Carry on the forum thread about a filter for a betta tank, picking up after its last post.

▶ _SUPPLIED TEXT_
━━━━━━━━━━━━━━━━━━━━

# Hello I am new to the forum. I have set up a 23 litres (6 US gallons) bowfront fish



## dexterford (May 26, 2012)

Hello

I am new to the forum.
I have set up a 23 litres (6 US gallons) bowfront fish tank for my male betta. I have a problem with the filter. I have a small internal filter which is rated at 210 l/h. Will it be enough for my tank? I also have another bigger internal filter which is rated at 400 l/h but the reason that I did not put that filter, I think there will be too much water current for my Betta. Am I right?

Also the small filter does have a mechanical foam filter only. I have some active carbon and some bio wheels in seperate socks, shall I put them in my aquarium or not?

Thanks for your help.


----------



## BettaGuy (May 6, 2012)

I don't think 210l\h is to little. In fact i think thats way to much. Your filter really only needs to filter all the aquarium water twice in one hour. At least thats what I heard, correct me if I'm wrong guys. Just try it out and see if the current is to strong. If it is put some cloth around the intake tube.

━━━━━━━━━━━━━━━━━━━━

Stored items
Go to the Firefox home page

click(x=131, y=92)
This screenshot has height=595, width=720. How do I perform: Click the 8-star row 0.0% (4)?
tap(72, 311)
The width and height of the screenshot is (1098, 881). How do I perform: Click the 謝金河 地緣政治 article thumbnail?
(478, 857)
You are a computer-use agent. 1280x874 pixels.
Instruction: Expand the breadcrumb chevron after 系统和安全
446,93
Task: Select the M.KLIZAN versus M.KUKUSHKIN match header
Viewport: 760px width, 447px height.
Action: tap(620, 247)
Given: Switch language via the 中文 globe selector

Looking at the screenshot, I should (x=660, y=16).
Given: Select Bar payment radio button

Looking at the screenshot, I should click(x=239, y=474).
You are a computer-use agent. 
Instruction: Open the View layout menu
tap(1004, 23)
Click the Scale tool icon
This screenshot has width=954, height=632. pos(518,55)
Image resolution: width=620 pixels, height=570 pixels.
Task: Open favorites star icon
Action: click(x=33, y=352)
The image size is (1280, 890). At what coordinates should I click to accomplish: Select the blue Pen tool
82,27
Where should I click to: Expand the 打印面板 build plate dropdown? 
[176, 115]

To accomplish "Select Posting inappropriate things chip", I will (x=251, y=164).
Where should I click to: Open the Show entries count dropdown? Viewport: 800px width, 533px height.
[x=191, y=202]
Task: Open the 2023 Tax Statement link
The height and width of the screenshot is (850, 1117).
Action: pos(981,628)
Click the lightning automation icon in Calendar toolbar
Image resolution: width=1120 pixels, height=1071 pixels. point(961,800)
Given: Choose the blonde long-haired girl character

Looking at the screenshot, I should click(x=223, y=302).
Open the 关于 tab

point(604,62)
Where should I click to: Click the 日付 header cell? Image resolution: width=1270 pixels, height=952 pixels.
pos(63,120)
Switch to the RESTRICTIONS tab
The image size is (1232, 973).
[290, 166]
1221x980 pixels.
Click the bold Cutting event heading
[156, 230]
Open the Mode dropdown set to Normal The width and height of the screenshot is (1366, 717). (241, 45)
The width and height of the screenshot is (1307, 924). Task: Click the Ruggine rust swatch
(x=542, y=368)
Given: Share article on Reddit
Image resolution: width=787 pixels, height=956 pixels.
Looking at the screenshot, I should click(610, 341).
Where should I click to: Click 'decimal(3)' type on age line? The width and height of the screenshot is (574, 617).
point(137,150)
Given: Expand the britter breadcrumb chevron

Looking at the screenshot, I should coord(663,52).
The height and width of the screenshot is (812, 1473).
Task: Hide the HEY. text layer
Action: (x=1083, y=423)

━━━━━━━━━━━━━━━━━━━━

▶ _SOLVED EXERCISE_
----------



## dexterford (May 26, 2012)

I am going to post a photo of my tank. See what you think.


----------



## dexterford (May 26, 2012)

Here is my tank.


----------



## yannis2307 (Apr 23, 2012)

Y U NO WORK LINK? just joking, the link doesn't work


----------



## lohachata (Jan 27, 2006)

210 lph is just fine..about 50-55 gph in a 6 gallon tank...normal turnover rates should be about 10x..or 10 times per hour..since you have a low bioload the smaller filter will be good.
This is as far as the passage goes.